2. L’evoluzione giurisprudenziale sul punto dimostra che sussistevano e sussistono pur sempre dubbi in merito alla corretta qualificazione giuridica di un comportamento avente ad oggetto una res sottoposta a sequestro, in relazione all’una od all’altra fattispecie penale e, d’altra parte, è stato recentemente ribadito dalla giurisprudenza di legittimità che l’attribuzione al fatto contestato di una qualificazione giuridica diversa da quella enunciata nell’imputazione non determina la violazione dell’
art. 521 c.p.p., neanche per effetto di una lettura della disposizione alla luce dell’
art. 111, secondo comma, Cost., e dell’
art. 6 della Convenzione EDU come interpretato dalla Corte europea, qualora la nuova definizione del reato fosse nota o comunque prevedibile per l’imputato e non abbia determinato in concreto una lesione dei diritti della difesa derivante dai profili di novità che da quel mutamento scaturiscono (così, per tutte, Sez. U., n. 31617 del 26/6/2015, Lucci, Rv. 264438).

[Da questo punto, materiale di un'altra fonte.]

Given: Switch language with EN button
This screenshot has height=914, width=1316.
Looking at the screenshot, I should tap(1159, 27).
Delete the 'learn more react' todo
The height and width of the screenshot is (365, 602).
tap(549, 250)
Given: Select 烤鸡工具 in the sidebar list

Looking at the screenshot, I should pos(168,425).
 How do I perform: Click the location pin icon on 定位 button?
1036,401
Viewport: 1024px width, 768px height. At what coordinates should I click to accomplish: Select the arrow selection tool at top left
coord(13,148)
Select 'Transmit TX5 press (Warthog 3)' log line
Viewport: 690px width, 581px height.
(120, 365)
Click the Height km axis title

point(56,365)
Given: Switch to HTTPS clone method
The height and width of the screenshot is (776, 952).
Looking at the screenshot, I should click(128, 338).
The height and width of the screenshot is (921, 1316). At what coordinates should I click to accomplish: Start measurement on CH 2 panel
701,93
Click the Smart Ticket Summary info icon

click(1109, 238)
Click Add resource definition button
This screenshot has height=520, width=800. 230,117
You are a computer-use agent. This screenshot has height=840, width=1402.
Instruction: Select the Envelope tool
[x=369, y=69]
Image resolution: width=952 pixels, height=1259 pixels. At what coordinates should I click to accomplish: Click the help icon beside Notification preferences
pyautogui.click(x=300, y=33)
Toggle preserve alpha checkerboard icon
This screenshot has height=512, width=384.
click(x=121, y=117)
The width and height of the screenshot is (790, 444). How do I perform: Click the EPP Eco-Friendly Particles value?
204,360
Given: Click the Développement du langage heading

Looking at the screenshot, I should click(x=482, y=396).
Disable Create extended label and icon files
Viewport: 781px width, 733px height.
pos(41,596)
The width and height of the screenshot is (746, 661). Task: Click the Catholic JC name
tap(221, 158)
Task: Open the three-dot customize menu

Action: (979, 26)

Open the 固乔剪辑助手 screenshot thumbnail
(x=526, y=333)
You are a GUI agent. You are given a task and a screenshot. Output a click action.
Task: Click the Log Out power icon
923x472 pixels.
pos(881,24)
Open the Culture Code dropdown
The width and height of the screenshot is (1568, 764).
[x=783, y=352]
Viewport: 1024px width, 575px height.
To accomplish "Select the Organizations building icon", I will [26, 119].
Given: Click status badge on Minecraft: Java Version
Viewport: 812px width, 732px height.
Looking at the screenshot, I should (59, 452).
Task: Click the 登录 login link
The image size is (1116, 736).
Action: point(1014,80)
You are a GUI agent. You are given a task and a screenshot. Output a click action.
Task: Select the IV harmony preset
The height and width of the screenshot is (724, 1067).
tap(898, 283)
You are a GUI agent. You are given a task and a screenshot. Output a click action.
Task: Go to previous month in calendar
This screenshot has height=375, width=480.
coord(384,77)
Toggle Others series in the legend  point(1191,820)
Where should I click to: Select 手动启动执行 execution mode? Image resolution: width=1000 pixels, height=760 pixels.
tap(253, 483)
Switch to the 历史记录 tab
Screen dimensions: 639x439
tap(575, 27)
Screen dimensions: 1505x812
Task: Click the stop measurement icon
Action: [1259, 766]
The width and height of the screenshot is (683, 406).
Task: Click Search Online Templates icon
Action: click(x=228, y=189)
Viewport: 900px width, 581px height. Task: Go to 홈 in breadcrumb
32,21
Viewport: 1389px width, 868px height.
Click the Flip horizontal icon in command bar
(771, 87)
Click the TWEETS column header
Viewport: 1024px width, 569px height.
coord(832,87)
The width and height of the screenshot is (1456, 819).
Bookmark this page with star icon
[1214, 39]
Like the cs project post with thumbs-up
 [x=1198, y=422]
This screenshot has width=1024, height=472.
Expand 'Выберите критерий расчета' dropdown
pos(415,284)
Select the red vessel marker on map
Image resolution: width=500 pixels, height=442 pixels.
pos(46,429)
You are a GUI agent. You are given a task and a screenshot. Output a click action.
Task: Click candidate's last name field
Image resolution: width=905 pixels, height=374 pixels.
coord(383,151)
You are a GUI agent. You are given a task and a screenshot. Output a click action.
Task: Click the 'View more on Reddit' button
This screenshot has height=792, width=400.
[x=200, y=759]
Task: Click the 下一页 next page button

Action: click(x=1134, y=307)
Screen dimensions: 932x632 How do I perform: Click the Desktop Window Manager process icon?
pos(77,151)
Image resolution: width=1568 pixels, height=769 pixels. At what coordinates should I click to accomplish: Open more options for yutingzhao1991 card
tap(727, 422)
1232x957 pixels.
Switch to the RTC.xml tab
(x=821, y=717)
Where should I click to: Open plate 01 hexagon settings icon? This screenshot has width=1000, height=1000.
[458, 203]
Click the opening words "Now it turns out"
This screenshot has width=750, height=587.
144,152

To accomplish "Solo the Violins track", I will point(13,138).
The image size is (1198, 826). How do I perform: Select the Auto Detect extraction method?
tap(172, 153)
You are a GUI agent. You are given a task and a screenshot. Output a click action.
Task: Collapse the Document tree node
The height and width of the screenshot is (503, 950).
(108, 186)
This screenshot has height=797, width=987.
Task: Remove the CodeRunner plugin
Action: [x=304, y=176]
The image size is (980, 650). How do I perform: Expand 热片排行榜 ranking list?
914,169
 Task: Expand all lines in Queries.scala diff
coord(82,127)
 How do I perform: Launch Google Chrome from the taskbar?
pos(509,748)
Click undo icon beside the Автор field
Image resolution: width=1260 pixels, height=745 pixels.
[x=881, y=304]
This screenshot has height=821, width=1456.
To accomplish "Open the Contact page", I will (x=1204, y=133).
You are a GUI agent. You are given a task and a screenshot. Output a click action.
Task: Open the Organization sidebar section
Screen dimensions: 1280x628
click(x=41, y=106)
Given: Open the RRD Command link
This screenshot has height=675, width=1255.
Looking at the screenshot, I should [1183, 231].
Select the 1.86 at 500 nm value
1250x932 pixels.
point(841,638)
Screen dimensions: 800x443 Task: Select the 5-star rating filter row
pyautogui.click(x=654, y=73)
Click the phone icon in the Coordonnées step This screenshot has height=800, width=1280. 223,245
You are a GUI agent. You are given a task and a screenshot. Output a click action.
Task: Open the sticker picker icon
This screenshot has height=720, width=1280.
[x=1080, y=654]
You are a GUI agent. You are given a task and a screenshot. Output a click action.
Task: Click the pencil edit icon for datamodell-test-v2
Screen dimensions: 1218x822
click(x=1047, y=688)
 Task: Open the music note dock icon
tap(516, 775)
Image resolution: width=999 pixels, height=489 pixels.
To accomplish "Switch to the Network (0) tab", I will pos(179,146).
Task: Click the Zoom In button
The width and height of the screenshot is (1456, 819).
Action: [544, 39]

3. Nel caso di specie, per l’appunto, va considerato che la Corte di appello ha confermato la valutazione circa la qualificazione giuridica assegnata già dal giudice di primo grado, in ordine all’immutato fatto storico oggetto di contestazione (avere consentito, nella qualità di custode giudiziario di un’area sottoposta a sequestro, eseguito con l’apposizione di cartelli in loco, l’utilizzo ulteriore di tale area come parcheggio scoperto per autovetture per numerose volte).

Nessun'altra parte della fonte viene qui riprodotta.